Ablation Study: Impact of Plotting Language¶
| Benchmark | Asymptote Code | Matplotlib Code | Difference |
|---|---|---|---|
| AIME24 (QwQ-32B) | ~X% | ~X% | < 1% |
| MATH-500 (QwQ-32B) | ~X% | ~X% | < 1% |
The choice of plotting language has almost no impact on performance; the bottleneck lies in spatial abstraction rather than code syntax understanding.
Key Findings¶
- Most Difficult Subtypes: Angles were the hardest in Primitive/Compositional levels (requiring reconstruction of implicit spatial relations); Area and Volume were hardest at the Abstract level (requiring complete 3D spatial understanding).
- Limited Effect of CoT: Token Budget Forcing increased the token count by 77.4% (10,544 \(\rightarrow\) 18,710) but only improved accuracy by 0.30% (54.60% \(\rightarrow\) 54.90%), suggesting the bottleneck is not reasoning length but spatial representation construction.
- Saturation in Domain Fine-tuning: Adding 100 GeoGramBench training samples improved performance by 3.02%, but increasing from 100 to 300 samples only added 0.58%, indicating a bottleneck in model architecture rather than data volume.
- Common Failure Modes: (1) Preference for algebraic methods over geometric construction; (2) Rare use of auxiliary lines/points; (3) Difficulty judging spatial orientation (clockwise vs. counter-clockwise); (4) Confusion in mapping symbols to geometric elements.
Highlights & Insights¶
- First to formalize the Program-to-Geometry task and build a dedicated large-scale benchmark.
- The validation of the geometric complexity taxonomy is highly persuasive—proving the difficulty source of this task differs from traditional mathematical reasoning.
- Identification and systematic protection against answer leakage is a major contribution, enhancing evaluation validity.
- Behavioral analysis (RQ1-3) provides deep insights into the internal geometric reasoning mechanisms of LLMs.
- The hypothetical "multi-stage internal geometric representation process" (Appendix H) provides a valuable framework for future research.
Limitations & Future Work¶
- Currently only covers 2D and simple 3D geometry, excluding real-world 3D scenes.
- Failure mode analysis is primarily based on qualitative observation, lacking automated systematic diagnostic tools.
- While the 500-problem count makes it the largest Program-to-Geometry benchmark, the distribution across subtypes is uneven (e.g., only 27 problems for Volume).
- Only zero-shot settings were tested; the potential of few-shot or in-context learning remains unexplored.
- Fine-tuning experiments were conducted on a single model (s1.1-32B).
Related Work & Insights¶
- SGP-Bench (Qiu et al., 2024) and SVGenius (Chen et al., 2025): Focus on SVG code understanding; GeoGramBench extends focus to geometric reasoning beyond mere code parsing.
- s1: Simple Test-time Scaling (Muennighoff et al., 2025): Token Budget Forcing shows limited effectiveness on GeoGramBench, suggesting test-time scaling offers little help for spatial reasoning.
- Insights for Multimodal Model Design: The current spatial abstraction capability of LLMs is a fundamental bottleneck; simply increasing data or reasoning length will not solve it, necessitating architectural innovations.
Rating¶
- Novelty: ⭐⭐⭐⭐ First dedicated Program-to-Geometry benchmark with a theoretically supported taxonomy.

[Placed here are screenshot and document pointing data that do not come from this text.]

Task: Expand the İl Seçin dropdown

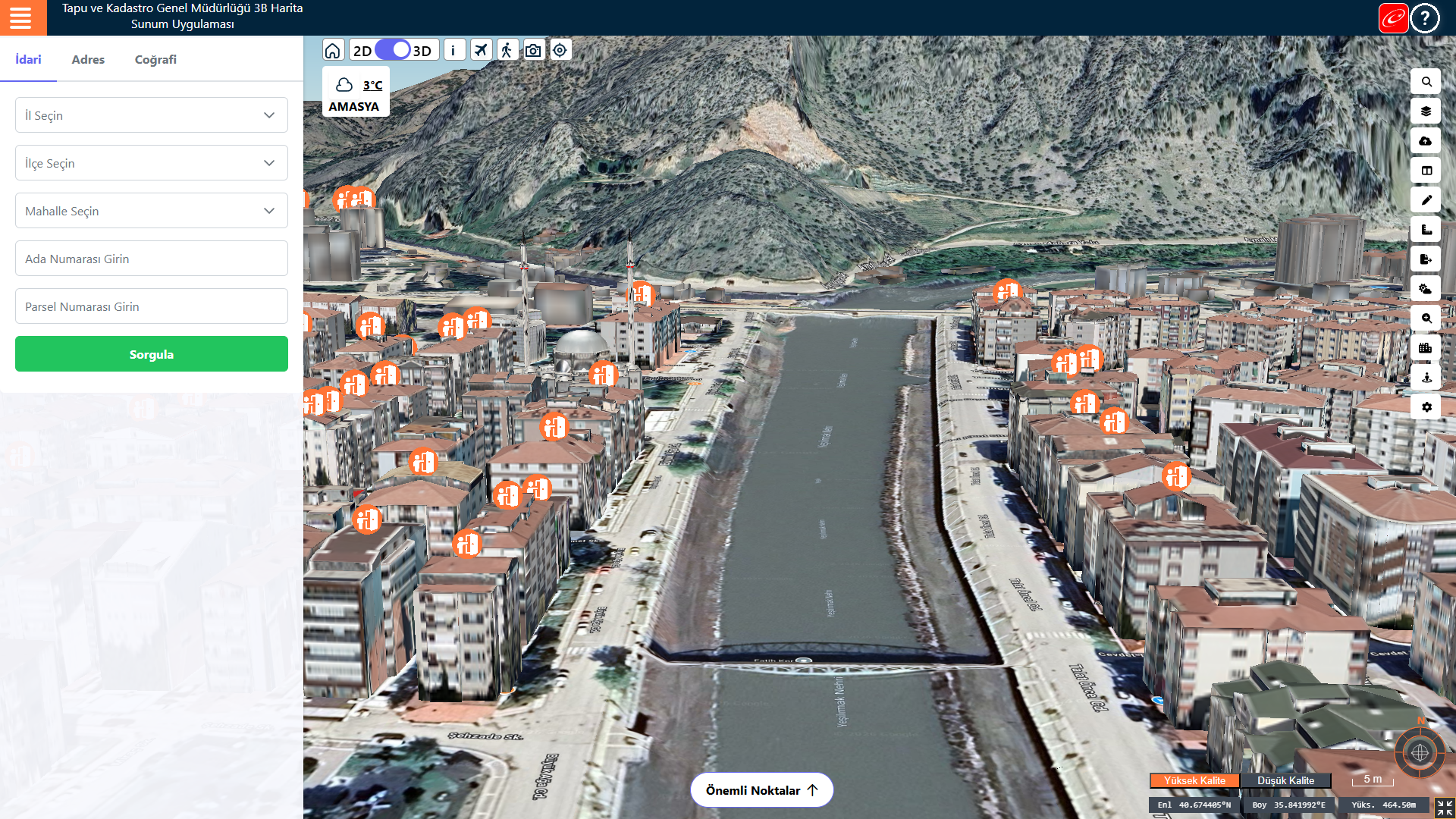Action: tap(152, 115)

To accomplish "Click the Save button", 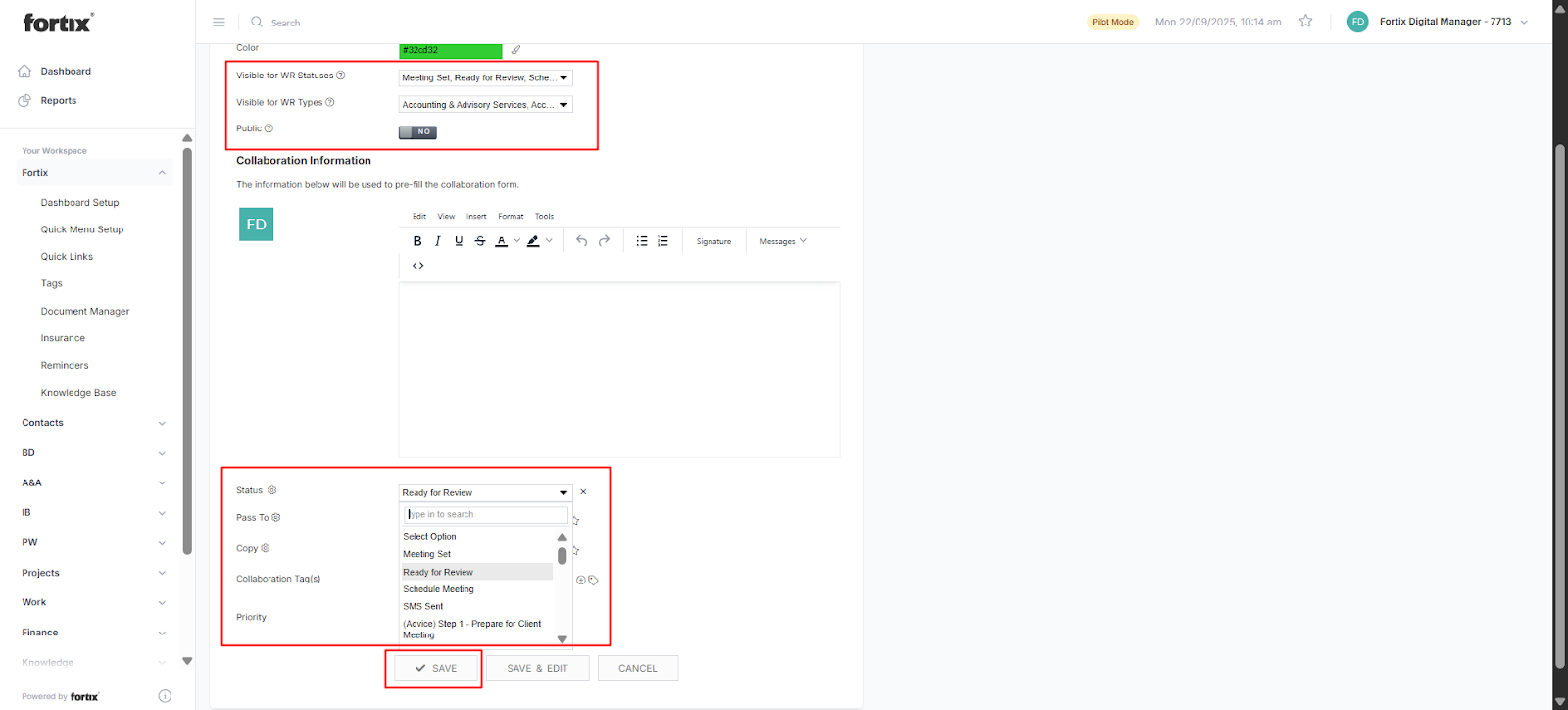I will click(436, 668).
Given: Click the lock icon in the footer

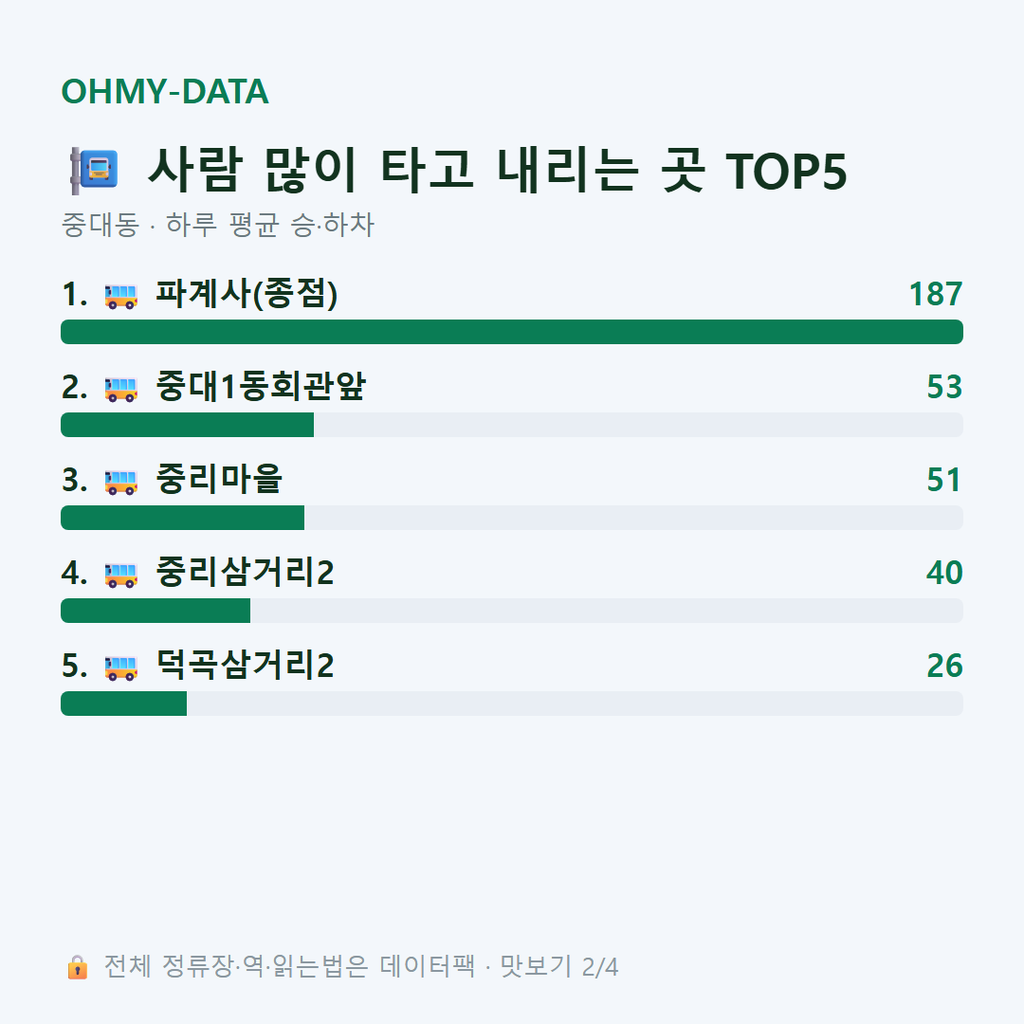Looking at the screenshot, I should 77,967.
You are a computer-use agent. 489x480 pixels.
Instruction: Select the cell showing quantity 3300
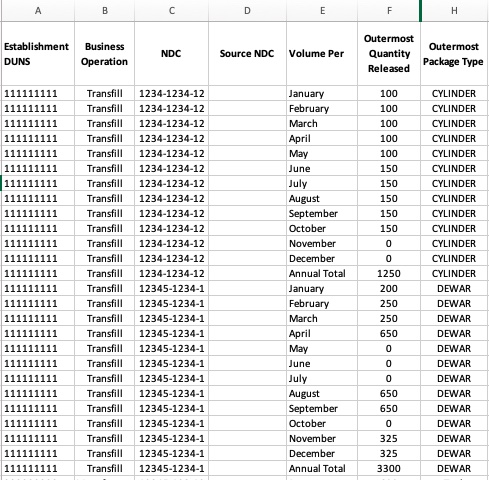389,469
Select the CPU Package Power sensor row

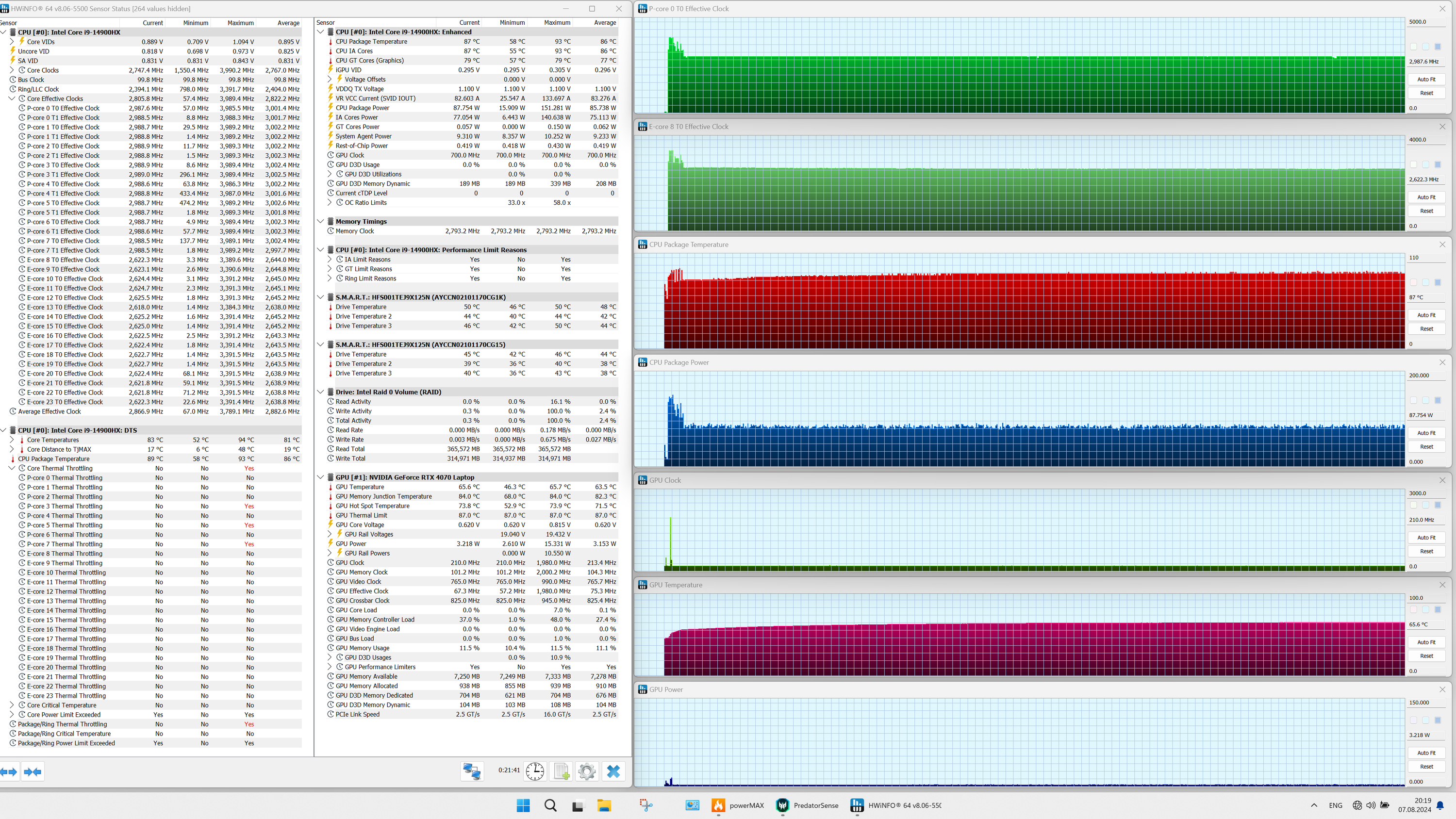point(363,108)
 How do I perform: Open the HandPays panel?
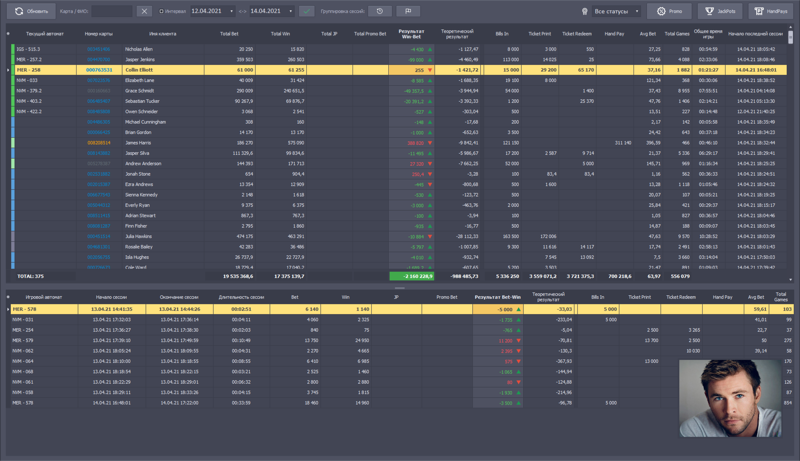click(x=773, y=11)
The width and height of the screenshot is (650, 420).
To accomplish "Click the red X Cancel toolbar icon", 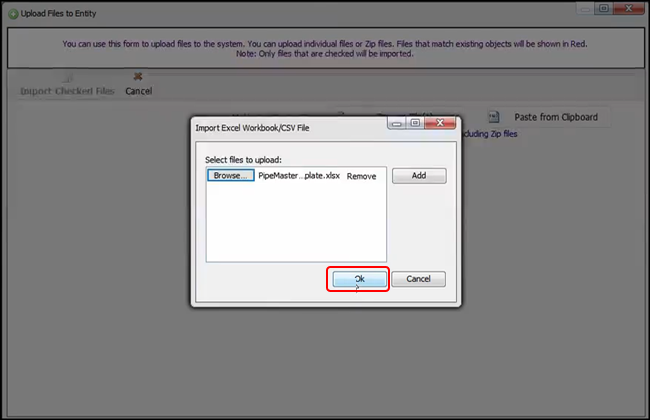I will (x=138, y=76).
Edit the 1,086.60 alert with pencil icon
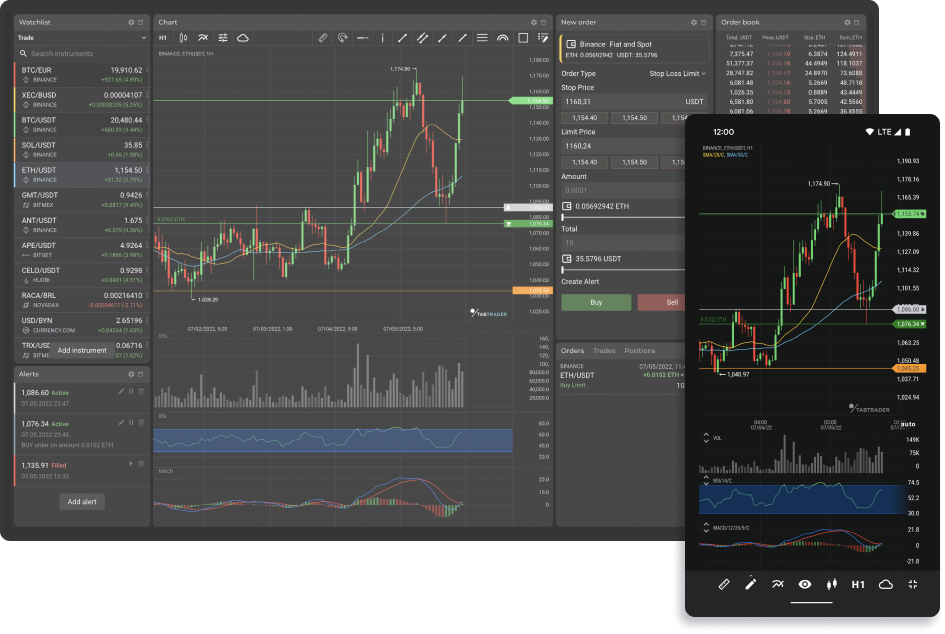 (121, 392)
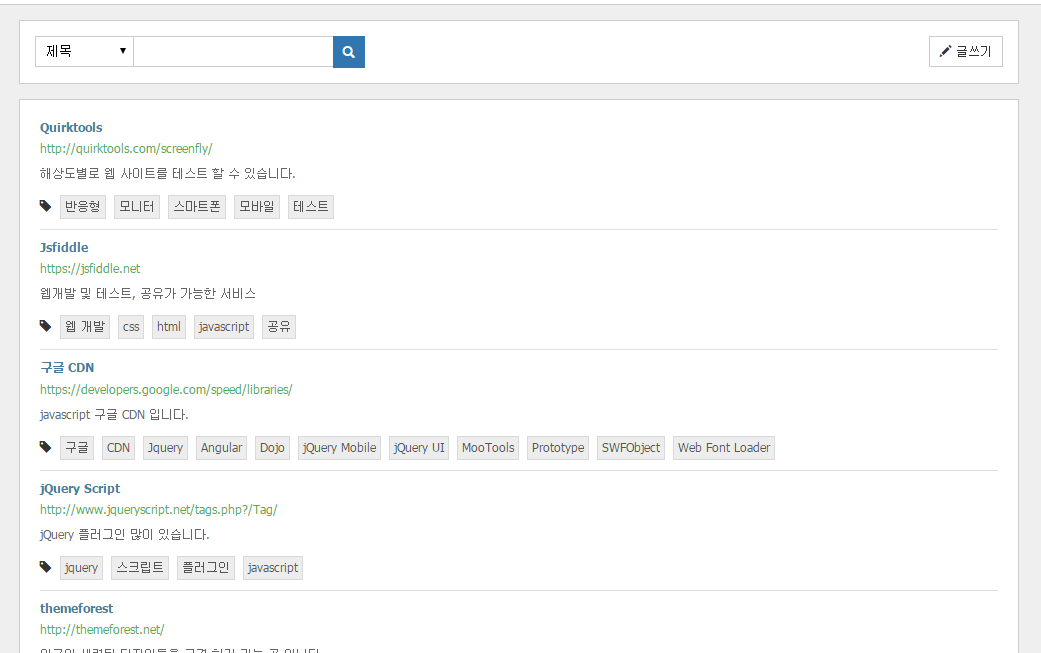The width and height of the screenshot is (1041, 653).
Task: Visit the quirktools.com/screenfly URL
Action: 126,148
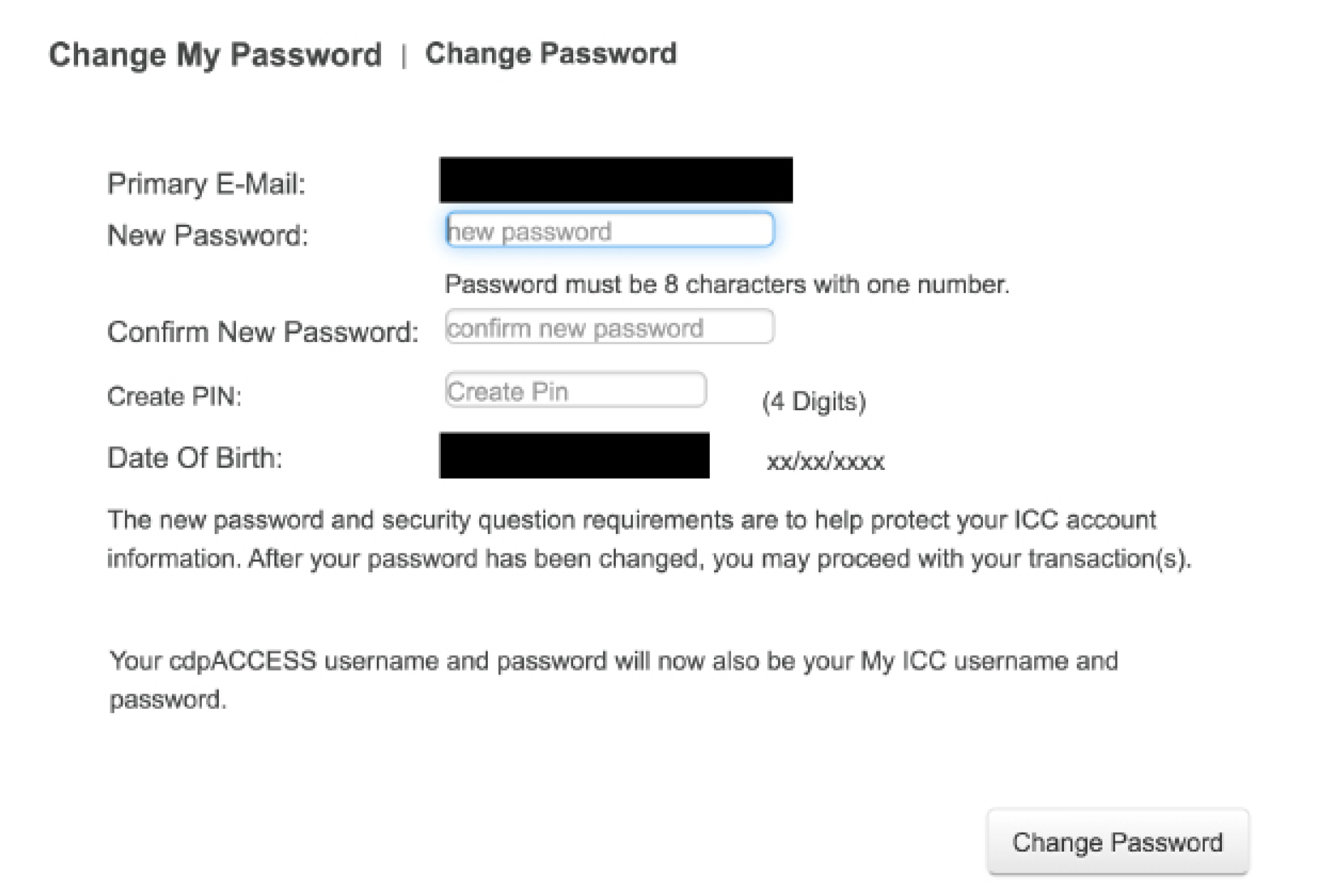
Task: Click the 'New Password:' label
Action: click(207, 235)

- Experimental Thoroughness: ⭐⭐⭐⭐⭐ Extensive evaluation of 19 models, including behavioral analysis, fine-tuning ablations, CoT analysis, and language comparisons.
- Writing Quality: ⭐⭐⭐⭐ Well-structured, research-question-driven analysis, with clear and abundant visualizations.
- Value: ⭐⭐⭐⭐ Reveals a fundamental weakness in LLM spatial reasoning, providing important guidance for future model design.